RECORDS FOR THIS EXERCISE -
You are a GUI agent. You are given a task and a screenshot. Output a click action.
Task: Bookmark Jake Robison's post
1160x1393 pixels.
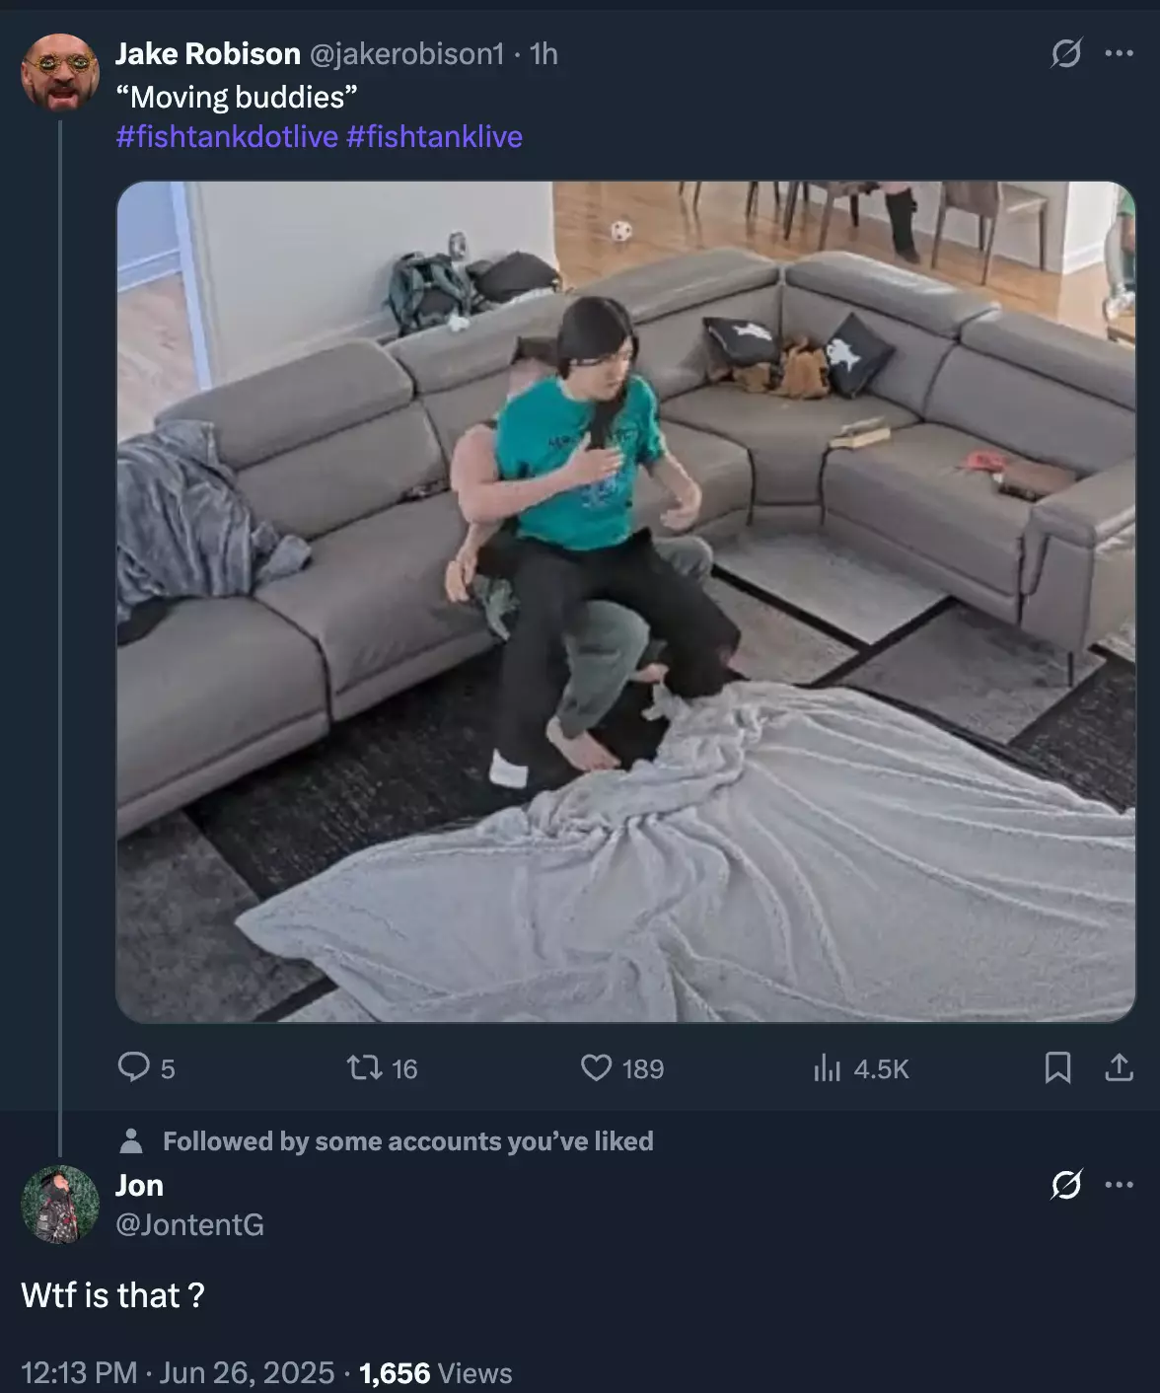coord(1057,1067)
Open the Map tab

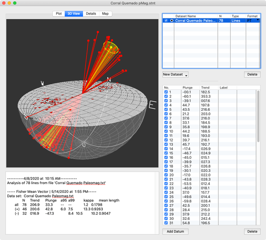point(105,14)
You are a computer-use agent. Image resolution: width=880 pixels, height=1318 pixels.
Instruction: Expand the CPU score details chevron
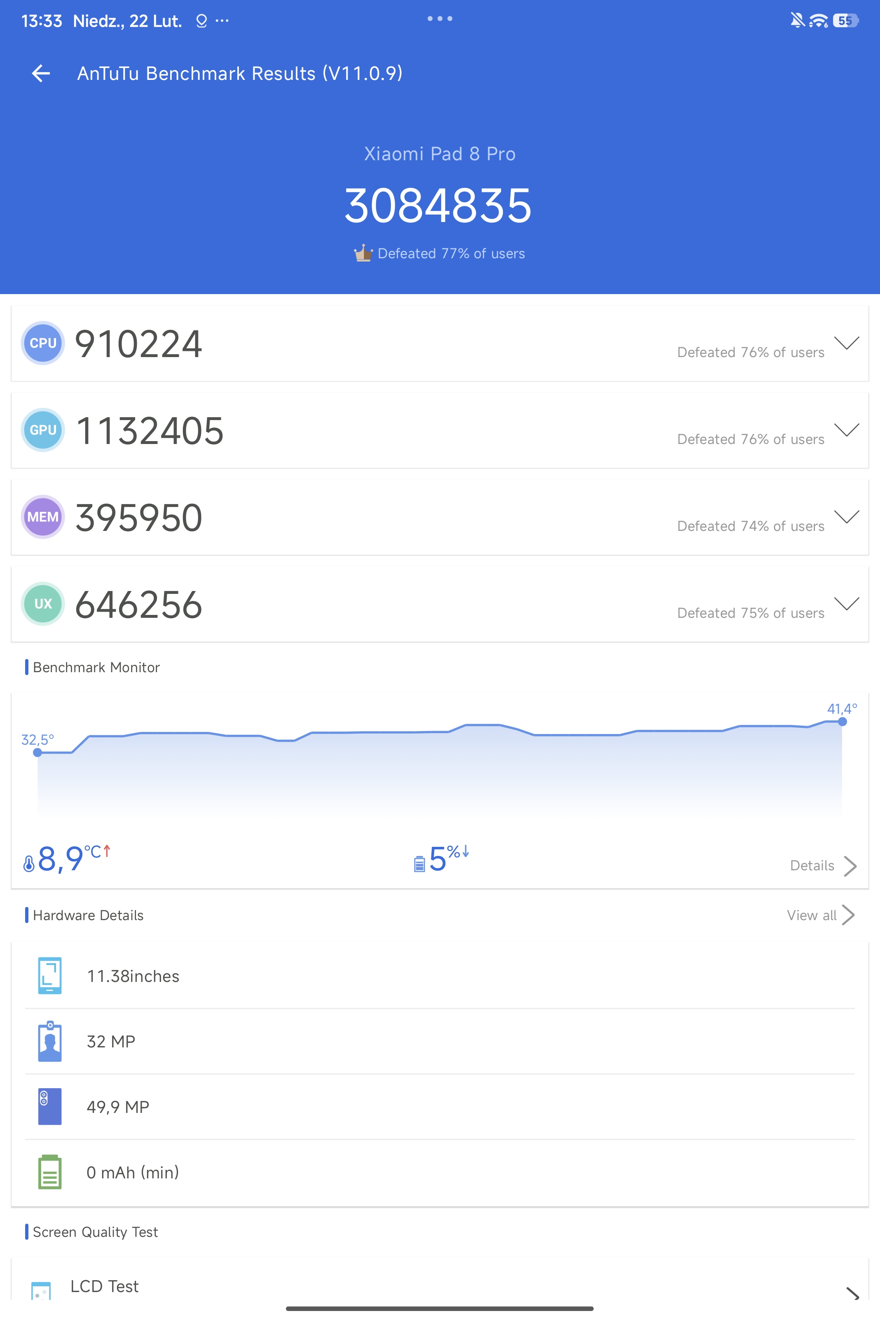(x=846, y=343)
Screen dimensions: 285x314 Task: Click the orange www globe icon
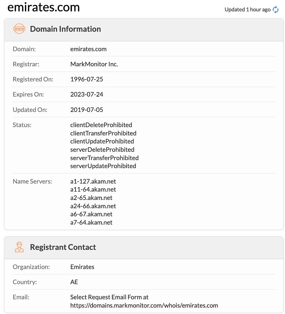pos(19,29)
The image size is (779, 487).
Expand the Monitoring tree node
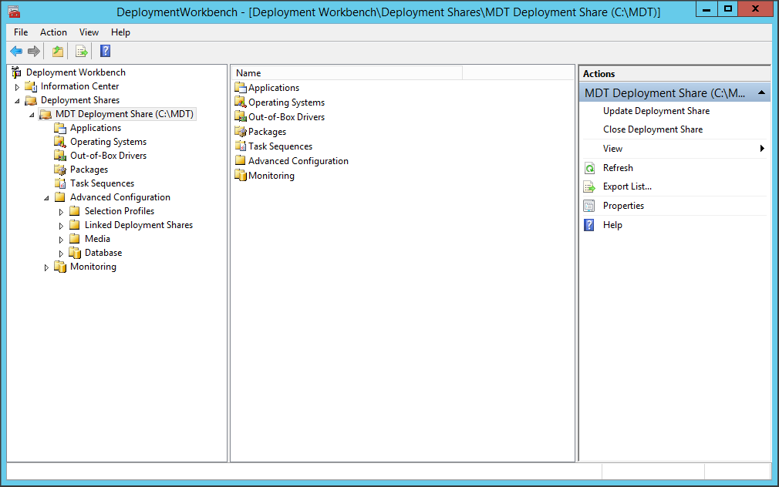(46, 267)
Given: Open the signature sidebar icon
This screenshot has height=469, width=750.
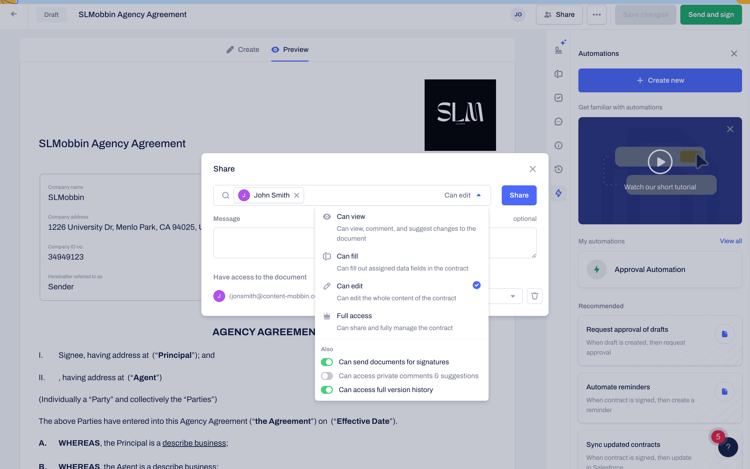Looking at the screenshot, I should [x=558, y=50].

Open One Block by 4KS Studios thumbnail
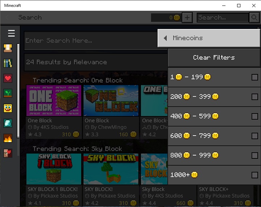[54, 101]
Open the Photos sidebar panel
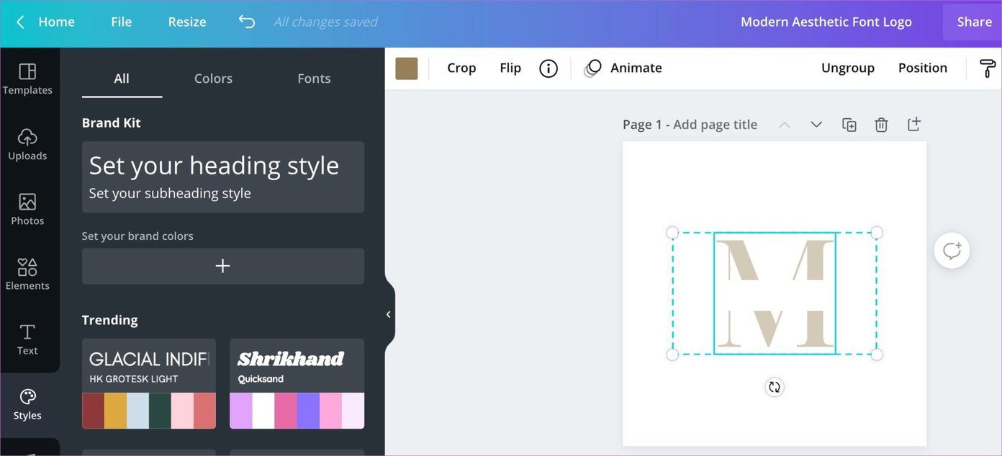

WRITTEN EXERCISE -
Copy out every one of the lines above word for word, leaving out the pictures.

SOLUTION FOR THIS EXERCISE -
You are a GUI agent. You are given a task and a screenshot. Output a click action.
Task: Bookmark Jake Robison's post
1160x1393 pixels.
coord(1057,1067)
Open the Map tab

point(105,14)
You are a computer-use agent. Image resolution: width=880 pixels, height=1318 pixels.
Instruction: Expand the CPU score details chevron
(x=846, y=343)
Screen dimensions: 285x314 Task: Click the orange www globe icon
pos(19,29)
The image size is (779, 487).
Expand the Monitoring tree node
(46, 267)
Given: Open the signature sidebar icon
This screenshot has height=469, width=750.
Looking at the screenshot, I should [x=558, y=50].

Open One Block by 4KS Studios thumbnail
[54, 101]
Open the Photos sidebar panel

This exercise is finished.